BM Güvenlik Konseyi'nde İngiltere liderliğindeki bazı AB ülkeleri Libya kıyılarındaki insan ticaretini önlemek üzere ilk kez bir karar tasarısı kaleme aldı. Karar öncesinde tasarı üzerinde tartışılacağı duyuruldu. Çin’deki temaslarının ardından bir açıklama yapan AB Dış İlişkiler ve Güvenlik Politikası Yüksek Temsilcisi Federica Mogherini, Çin’in bu yöndeki kuşkularını giderebileceğini belirtti. Rusya’nın da bu konuda işbirliğine yanaşması bekleniyor.
AB'nin Libya kıyılarındaki askeri önlemleri için BM kararına ihtiyaç bulunuyor
AB, 23 Nisan’daki zirve toplantısında, mültecileri yasadışı yollardan Libya’dan İtalya’ya sevk eden tekneleri Libya açıklarında ya da yerlerini denize açılmadan belirleyerek, engellemeyi veya tahrip etmeyi hedefleyen bir karar çıkartmıştı. Ancak AB'nin bunu yapabilmesi için -uluslararası hukuka göre- BM’nin karar vermesi ve AB’yi bu konuda görevlendirmesi gerekiyor.
'Organize çeteleri etkisiz hale getireceğiz'
AB Komisyonu'nun mülteciler ve göç konularından sorumlu üyesi Dimitris Avramopulos alınacak önlemler konusunda kararlı görünüyor: “Avrupa, masum insanları sömüren ve çoğu kez onları ölüme gönderen organize çetelere şimdiden savaş ilan etmiş durumda. Elimiz kolumuz bağlı durmayacağız. Güçlü siyasi irademiz, kararlılığımız, yeni yöntemlerimiz ve daha fazla operasyon imkanlarımızı kullanarak bu çeteleri etkisiz hale getireceğiz.”
Somali'deki 'Atalanta' benzeri yeni misyon
AB, insan kaçakçılığı konusunda bir dönem BM'nin Atalanta misyonuna benzer bir misyon inşa etmek istiyor. 2008 yazındaki Atalanta misyonu çerçevesinde Somali kıyılarında deniz korsanları ile mücadele edilmişti. Ancak o dönemde Somali hükümeti deniz korsanlarıyla mücadele için yeşil ışık yakmıştı. Libya’da ise durumun farklı olduğu belirtiliyor.

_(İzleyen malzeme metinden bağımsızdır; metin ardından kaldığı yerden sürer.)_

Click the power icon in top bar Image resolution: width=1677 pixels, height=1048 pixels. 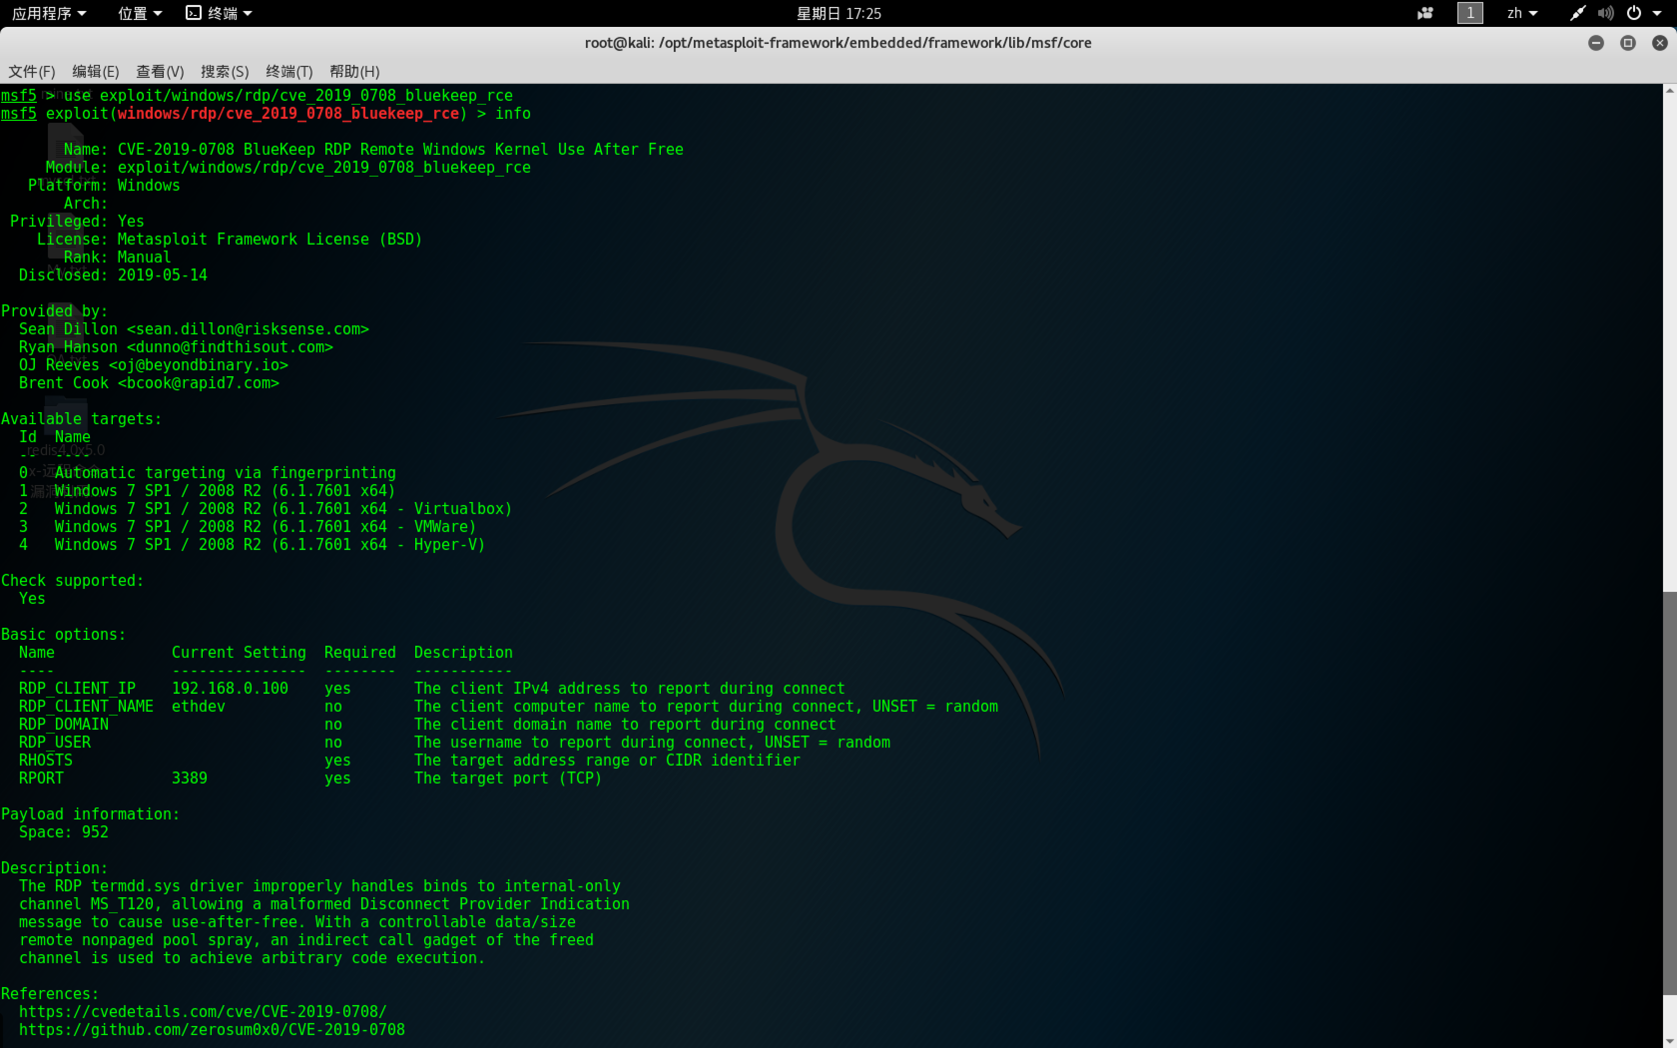click(x=1633, y=13)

'Hem askeri hem de cezayi yaptırımlar gerekli'
AB’nin planlarına göre insan tacirleri ile mücadelede askerî komutayı İtalya’nın üstlenmesi öngörülüyor. İngiltere ise misyona savaş gemileri ve helikopter vermeyi taahhüt ediyor. Misyona beş ülkenin daha katılması öngörülüyor.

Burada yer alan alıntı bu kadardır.